Editor’s Response to “Intellectual Dishonesty at The Mass Media”

Last week Mr. Nicholas Favorito, a student at UMB, wrote that a letter to the editor entitled “Government Policy Against Student’s Rights,” “displays a vicious lack of intellectual honesty” and attacked the letter on two fronts. On both fronts, Mr. Favorito has made an error in his analysis, and has made an error in calling the letter’s authors liars.

Mr. Favorite’s first error is in understanding exactly what a “student’s right” is; he claims that the passage of HB 2400 by the state legislature does not impinge student’s rights to decide who they fund on their tuition bill. In point of fact, it does. The essential point is that since UMass students added the opt-out fees all by their little selves, they have a de facto right to do so. When the State Legislature butts in, it is abrogating that right.

His second error is in the reading of HB 2400, which disallows any optional funding of any kind for organizations that engage in political lobbying. That is pretty extreme and likely unconstitutional. Mr. Favorito ignores this, the most significant section of the legislation, in favor of the section of the bill that gives students a voting option on fees as long as they pass that extraordinarily restrictive requirement.

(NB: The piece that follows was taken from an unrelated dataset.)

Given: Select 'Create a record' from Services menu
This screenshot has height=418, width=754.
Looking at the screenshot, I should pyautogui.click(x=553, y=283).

Even were Mr. Favorito correct about HB2400, he would still have no basis for accusations of intellectual dishonesty; a letter to the editor is a matter of the letter writer’s opinion, it is not an editorial, which is the express opinion of The Mass Media, and Mr. Favorito is not free to call us liars simply because he disagrees with a letter we publish.

Lastly, if Mr. Favorito will accuse others of “bluster” and “a galling lack of substance,” he might do well to trim his rebuttal to less than half again the length of whatever letter he may find himself incensed about.